Loko Vltavín – SK Benešov
14.10., 3. Liga CFL, Stadion na Plynárně

manövrieren und konnte mir anschließend dieses sinnlose Gebolzte schön trinken. Vor der Kneipe brutzelte zudem schon das Frühstück in Form einer Wurst. Na, so schlimm war es also gar nicht! Das Stadion war eingeschlossen von mehreren Häusern, die dann in meinen Augen auch das Highlight der Anlage waren, denn die kleine Tribüne machte nicht sonderlich viel her. Aber halt, nicht so voreilig. Bei unserem Rundgang entdeckten wir ein altes Tennisstadion, was sich die Natur Stück für Stück zurück holt – dass hatte was! Dem Zustand des Platzes und auch der Ränge nach zu urteilen, wird es hier aber sobald nicht mehr zum Aufschlag kommen. Also ab in die Kneipe und beim Weg zur Tribüne gleich noch eine Wurst mitgenommen (endlich Themen, die den Leser interessieren). Hier konnten gar drei Gäste wahrgenommen werden. Nicht an ihren andauernden Schlachtrufen, sondern an ihren Schals. Die weiteren rund 130 Zuschauer verhielten sich ähnlich ruhig und genossen in der prallen Herbstsonne ihren Samstag, der mit zwei Toren für die Heimelf noch etwas aufgewertet wurde.

Stadion

Nysa Zgorzelec – AKS Strzegom
14.10., 4. Liga grupa dolnośląska (zachód), Stadion MOSiR

…hieß unser nächstes Ziel.
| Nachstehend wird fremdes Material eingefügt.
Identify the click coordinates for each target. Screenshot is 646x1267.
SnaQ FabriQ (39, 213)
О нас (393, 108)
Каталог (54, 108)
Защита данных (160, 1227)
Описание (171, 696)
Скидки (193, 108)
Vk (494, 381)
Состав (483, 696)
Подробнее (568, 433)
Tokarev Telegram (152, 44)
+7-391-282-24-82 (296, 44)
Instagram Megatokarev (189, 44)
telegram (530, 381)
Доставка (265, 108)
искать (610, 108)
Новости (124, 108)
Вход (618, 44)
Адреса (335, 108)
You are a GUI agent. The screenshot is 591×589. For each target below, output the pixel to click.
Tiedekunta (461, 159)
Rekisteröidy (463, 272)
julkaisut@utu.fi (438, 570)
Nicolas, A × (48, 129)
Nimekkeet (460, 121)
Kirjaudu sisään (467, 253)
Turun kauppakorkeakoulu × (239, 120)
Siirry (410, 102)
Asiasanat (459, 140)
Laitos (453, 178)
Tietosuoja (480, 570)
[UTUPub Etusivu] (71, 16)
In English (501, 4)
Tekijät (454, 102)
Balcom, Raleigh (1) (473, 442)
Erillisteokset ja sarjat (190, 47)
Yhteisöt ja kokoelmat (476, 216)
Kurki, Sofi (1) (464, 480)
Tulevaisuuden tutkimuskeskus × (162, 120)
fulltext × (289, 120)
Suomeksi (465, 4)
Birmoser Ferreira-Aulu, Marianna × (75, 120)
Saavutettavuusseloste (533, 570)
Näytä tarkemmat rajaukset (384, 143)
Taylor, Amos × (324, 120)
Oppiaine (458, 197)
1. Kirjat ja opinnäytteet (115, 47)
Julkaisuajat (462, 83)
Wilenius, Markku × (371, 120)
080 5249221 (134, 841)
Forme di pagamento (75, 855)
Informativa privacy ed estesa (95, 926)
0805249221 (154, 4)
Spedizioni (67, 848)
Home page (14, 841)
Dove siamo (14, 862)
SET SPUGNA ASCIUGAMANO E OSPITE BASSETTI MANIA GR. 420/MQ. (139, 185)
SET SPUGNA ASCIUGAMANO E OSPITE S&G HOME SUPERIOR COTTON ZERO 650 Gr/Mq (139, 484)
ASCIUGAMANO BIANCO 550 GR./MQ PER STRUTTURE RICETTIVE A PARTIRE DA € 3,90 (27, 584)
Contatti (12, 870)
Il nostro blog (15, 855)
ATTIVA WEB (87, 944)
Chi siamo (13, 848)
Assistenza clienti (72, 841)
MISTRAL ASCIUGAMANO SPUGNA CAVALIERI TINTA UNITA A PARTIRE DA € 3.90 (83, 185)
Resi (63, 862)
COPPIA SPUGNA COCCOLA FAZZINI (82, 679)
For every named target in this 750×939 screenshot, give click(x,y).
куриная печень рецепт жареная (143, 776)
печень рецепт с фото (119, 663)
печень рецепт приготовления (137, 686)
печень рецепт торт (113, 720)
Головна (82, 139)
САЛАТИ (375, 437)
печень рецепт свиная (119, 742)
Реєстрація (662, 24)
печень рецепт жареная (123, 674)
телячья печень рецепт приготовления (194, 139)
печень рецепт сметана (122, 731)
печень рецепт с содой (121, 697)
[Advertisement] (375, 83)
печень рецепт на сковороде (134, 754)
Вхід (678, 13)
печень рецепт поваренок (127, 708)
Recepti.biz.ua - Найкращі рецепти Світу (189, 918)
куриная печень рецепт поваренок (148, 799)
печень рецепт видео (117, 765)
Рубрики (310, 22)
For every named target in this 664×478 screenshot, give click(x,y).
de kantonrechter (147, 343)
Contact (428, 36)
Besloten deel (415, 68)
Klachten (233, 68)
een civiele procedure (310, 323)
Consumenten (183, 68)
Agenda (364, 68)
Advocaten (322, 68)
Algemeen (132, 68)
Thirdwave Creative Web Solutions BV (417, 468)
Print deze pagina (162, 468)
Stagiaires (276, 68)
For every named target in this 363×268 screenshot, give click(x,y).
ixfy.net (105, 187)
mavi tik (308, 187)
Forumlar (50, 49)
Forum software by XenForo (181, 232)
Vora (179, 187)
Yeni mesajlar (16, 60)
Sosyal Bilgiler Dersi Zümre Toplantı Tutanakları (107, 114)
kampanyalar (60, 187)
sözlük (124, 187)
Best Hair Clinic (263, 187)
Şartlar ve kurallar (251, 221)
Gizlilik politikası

Auf der anderen Seite der Oder liegt die Stadt Görlitz und hat in meiner Erinnerungen, nach kurzer Besichtigung der polnischen Seite, kulturell deutlich die Nase vor ihren polnischen Namensvetter. Die Zeit bis zum Anpfiff verbrachten wir somit, wie der deutsche Tagestourist in Polen: Zigaretten ordern, Auto volltanken und Bier verhaften. Dem Schiri dauerten unsere Pläne zu lange und das Spiel wurde ohne uns eröffnet. Den vollen Eintritt von 5 Złoty hatten wir trotzdem am Eingang zu löhnen. Dafür bekamen wir feinsten Holzbeinfußball (fünft höchste Spielklasse) in einem netten Stadion (eine Seite mit kleiner Tribüne) geboten. Zudem konnten wir unser mitgebrachtes Bier in der Sonne genießen, ohne dass sich die 11(!) Ordner oder die vier Uniformierten daran störten. Läuft! Zur Halbzeit stattete ich den erwähnten Kiosk einen Besuch ab und die zweite Halbzeit konnte mit neuen Reserven verlabert werden. In dieser gab es sogar ein Tor zu sehen, welches utopischen Jubelorgien nach sich zog. Leider verließen wir sieben Minuten vor dem Ablauf der regulären Spielzeit das Stadion (Stadionstau! Immerhin waren locker 60 Zuschauer zugegen) und verpassten somit den Ausgleich. Ob die Jungs sich genauso überschwänglich gefreut haben!? Wir werden es nie erfahren und lernen daraus, dass wir nächstes Mal bis zum Schluss bleiben…

Foto II

In Radebeul trennten sich dann unsere Wege, während ich mit dem Zug nach Leipzig düste (um am Folgetag die identische Strecke wieder zurück nach Bautzen zu fahren), peilte der Fahrer unsere Heimat an. Ohne Frage eine kurze Fahrt, die aber eine Menge Spaß an Bord hatte und nach baldiger Wiederholung schreit.